The distribution interacts with epsilon: heavy-tailed distributions (Laplace) effectively increase the chance of large steps beyond what epsilon alone suggests.

n_neighboursint, default=3

Number of neighbor positions to sample and evaluate per iteration. The optimizer moves to the best among these neighbors (if it improves on the current position).

  • 1: Minimal sampling, fast iterations but may miss good directions. Good for very cheap objective functions.

  • 3-5: Moderate sampling, good balance of quality and speed.

  • 10-20: Thorough neighborhood evaluation, better directional choices but more function evaluations per step.

Higher values act like a local beam search, giving the optimizer more information about the local landscape at each iteration.

annealing_ratefloat, default=0.98

Multiplicative cooling factor applied to the temperature each iteration. The temperature at iteration t is start_temp * annealing_rate^t, and the effective step size is epsilon * temperature.

  • 0.9-0.95: Fast cooling, transitions quickly from exploration to exploitation.

  • 0.97-0.99: Moderate cooling, good for most problems.

  • 0.999: Very slow cooling, extensive exploration phase. Pair with high n_iter.

start_tempfloat, default=10

Initial temperature that multiplies the base step size epsilon.
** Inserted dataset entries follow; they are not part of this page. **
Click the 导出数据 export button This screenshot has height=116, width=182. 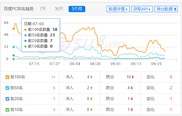[166, 9]
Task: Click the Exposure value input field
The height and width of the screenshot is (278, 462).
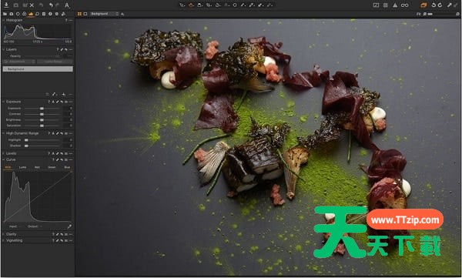Action: [x=68, y=109]
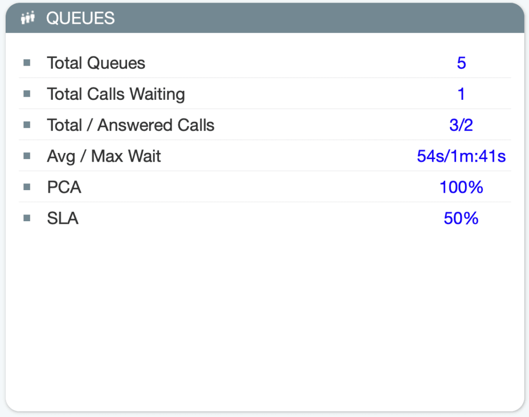This screenshot has width=529, height=417.
Task: Select the Total Queues label
Action: point(96,63)
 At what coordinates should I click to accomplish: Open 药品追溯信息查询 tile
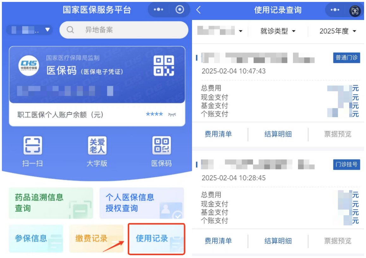[x=51, y=203]
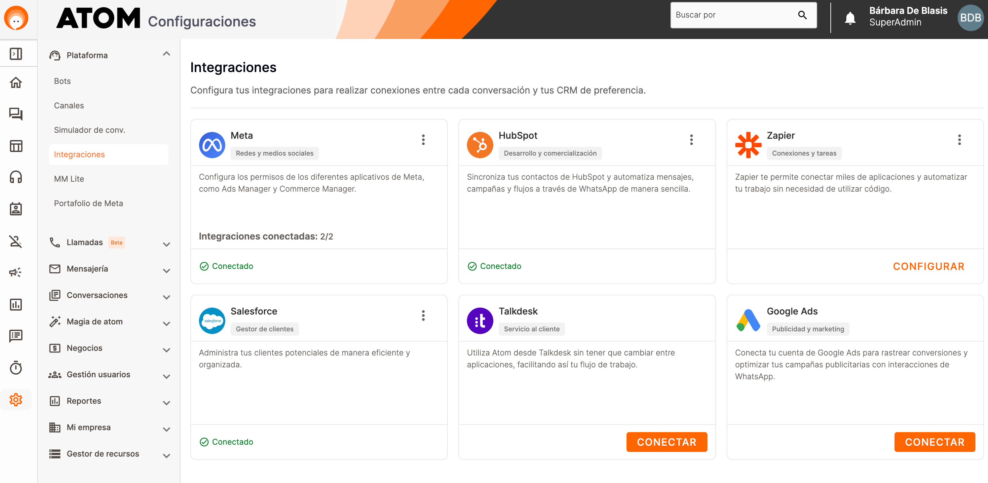This screenshot has width=988, height=483.
Task: Collapse the Plataforma section
Action: coord(166,54)
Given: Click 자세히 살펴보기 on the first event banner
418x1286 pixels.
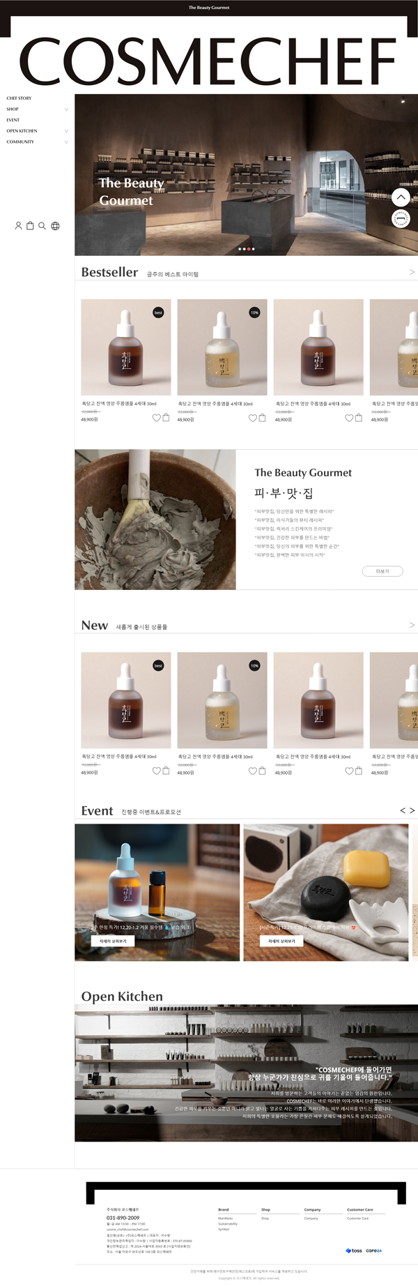Looking at the screenshot, I should pyautogui.click(x=113, y=941).
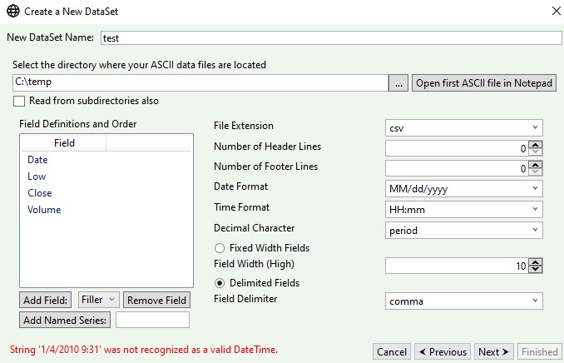
Task: Click the browse directory ellipsis button
Action: [x=399, y=83]
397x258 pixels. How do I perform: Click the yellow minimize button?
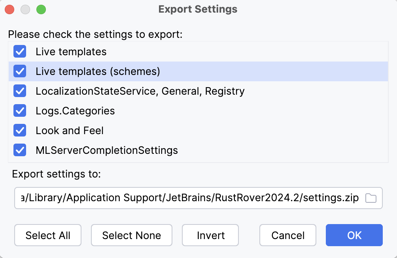tap(25, 9)
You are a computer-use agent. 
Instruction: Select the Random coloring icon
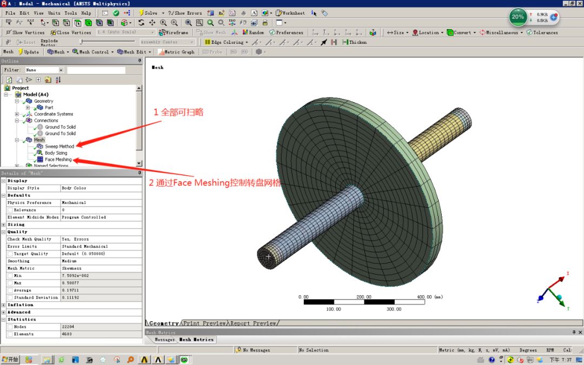(x=247, y=32)
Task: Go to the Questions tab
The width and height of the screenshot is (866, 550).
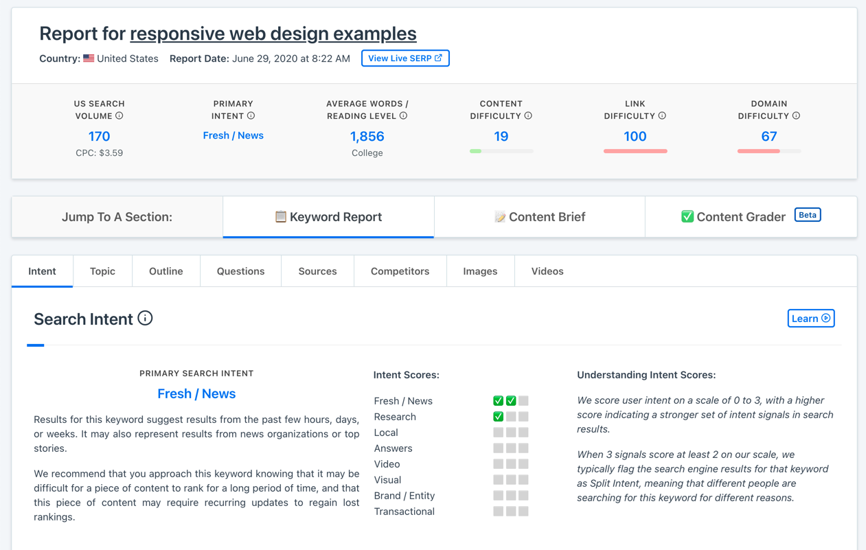Action: click(240, 271)
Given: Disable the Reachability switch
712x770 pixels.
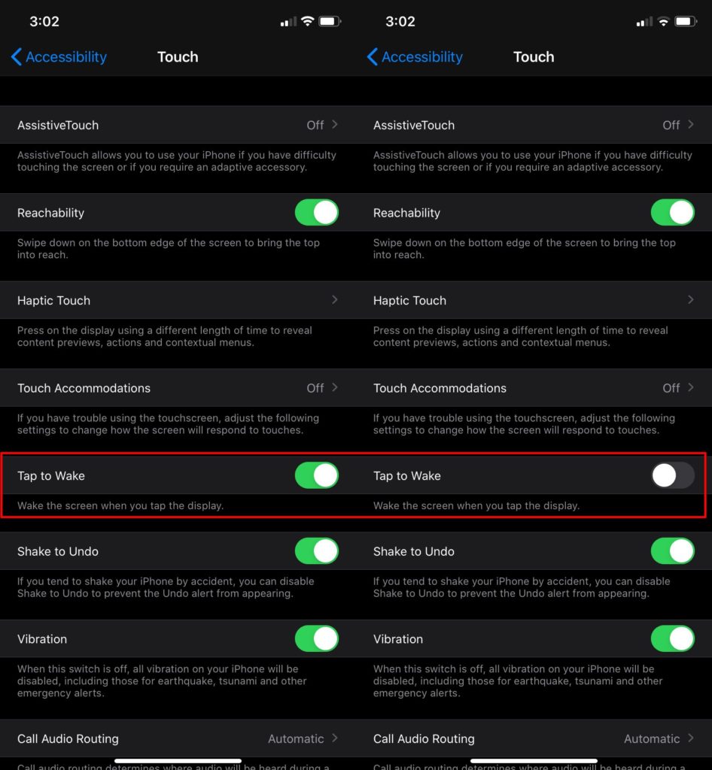Looking at the screenshot, I should coord(316,213).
The effective step size at the start is epsilon * start_temp.

  • 1.0-5.0: Moderate initial exploration radius.

  • 10.0: Good default for broad initial exploration.
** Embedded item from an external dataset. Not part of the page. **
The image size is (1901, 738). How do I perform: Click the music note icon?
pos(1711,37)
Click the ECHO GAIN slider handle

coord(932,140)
  • 50.0-100.0: Very broad initial exploration, useful for large search spaces.

Example: With epsilon=0.03 and start_temp=10, the initial effective step size is 0.3 (30% of dimension range), which shrinks to epsilon=0.03 as temperature approaches 1.

Attributes:
best_para

Return the best parameters found as a dictionary.

best_value

Return the best values found (raw parameter values).

search_data

Lazily construct and return the search results DataFrame.

Methods

eval_time

init_stats

iter_time

search

See also

SimulatedAnnealingOptimizer

Temperature-based acceptance probability.

RandomRestartHillClimbingOptimizer

Escapes local optima through periodic restarts.

HillClimbingOptimizer

Fixed step size without annealing schedule.

Notes

Unlike standard Simulated Annealing which uses temperature for acceptance probability, Random Annealing uses temperature to control the search radius:

\[\begin{split}\\epsilon_{\\text{eff}}(t) = \\epsilon \\cdot T_0 \\cdot r^t\end{split}\]
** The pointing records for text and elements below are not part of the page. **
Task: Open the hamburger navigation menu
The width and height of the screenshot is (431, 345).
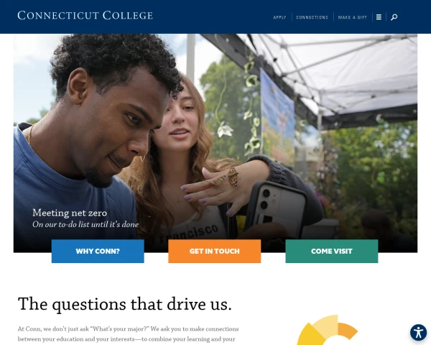Action: 379,17
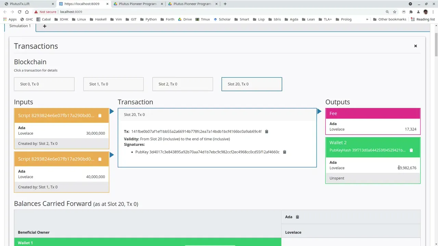Copy first input script address clipboard icon
The height and width of the screenshot is (246, 438).
[100, 115]
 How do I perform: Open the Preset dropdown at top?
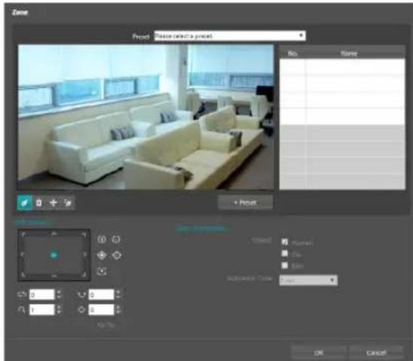tap(230, 36)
where \(T_0\) = start_temp and \(r\) = annealing_rate.

The algorithm always moves to the best neighbor found (greedy), but the neighborhood shrinks over time. Early iterations explore broadly across the search space; later iterations focus on fine-tuning in a small region around the current best.

For visual explanations and tuning guides, see the Random Annealing user guide.

Examples

>>> import numpy as np
>>> from gradient_free_optimizers import RandomAnnealingOptimizer
>>> def sphere(para):
...     return -(para["x"] ** 2 + para["y"] ** 2 + para["z"] ** 2)
>>> search_space = {
...     "x": np.linspace(-100, 100, 1000),
...     "y": np.linspace(-100, 100, 1000),
...     "z": np.linspace(-100, 100, 1000),
... }
>>> opt = RandomAnnealingOptimizer(search_space, start_temp=20, annealing_rate=0.99)
>>> opt.search(sphere, n_iter=500)
property best_para[source]

Return the best parameters found as a dictionary.

Uses the Converter to transform the best position into user-friendly parameter names and values.

Returns:
dict or None

Dictionary mapping parameter names to their best values, or None if no evaluation has been performed yet.

property best_value[source]

Return the best values found (raw parameter values).

Returns:
list or None

List of best values in parameter order, or None if no evaluation has been performed yet.

property search_data: pd.DataFrame[source]

Lazily construct and return the search results DataFrame.

The DataFrame is only built when this property is accessed, avoiding a large memory spike at the end of high-dimensional optimizations. The result is cached so subsequent accesses don’t rebuild it.